McDormand plays Mildred, the boiler suited, bandana wearing mother who takes it on herself to rent three local billboards in order to highlight what she thinks is the lack of action of the local Sheriff Willoughby (Woody Harrelson).
This drastic action has a knock on effect within the Small Town of Ebbing, as with tensions running high because of the open secret that the much loved Willoughby is in fact dying, Mildred has to fight the unstable and stupid deputy Dixon ( the excellent Sam Rockwell) an un supportive ex husband and the sympathetic yet powerless Willoughby in her crusade to find the truth.

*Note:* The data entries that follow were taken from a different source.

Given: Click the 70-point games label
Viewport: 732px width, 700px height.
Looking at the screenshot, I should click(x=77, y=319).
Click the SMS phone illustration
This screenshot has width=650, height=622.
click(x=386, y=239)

The film plays fast and loose with reality at times, in a very similar way that old fashioned Westerns do to modern eyes and I think this is a conscious decision by Brit director/ writer Martin McDonough who obviously has something to say about blue collar America where institutionalised racism, homophobia and small thinking can often rule the day.
Wisely McDonough chooses the main thrust of the story to be that of grief and redemption rather than focus on a social commentary and this is where McDormand comes into her own .
Reminding me of that wartime poster of the all-American factory worker , she takes on all comers with a potty mouth and the fierceness of a cornered lioness . Rarely smiling but possessing a wry humour McDormand's character wavers between being sympathetic one minute and truly monstrous the next and it is this ambiguity that makes the film so interesting.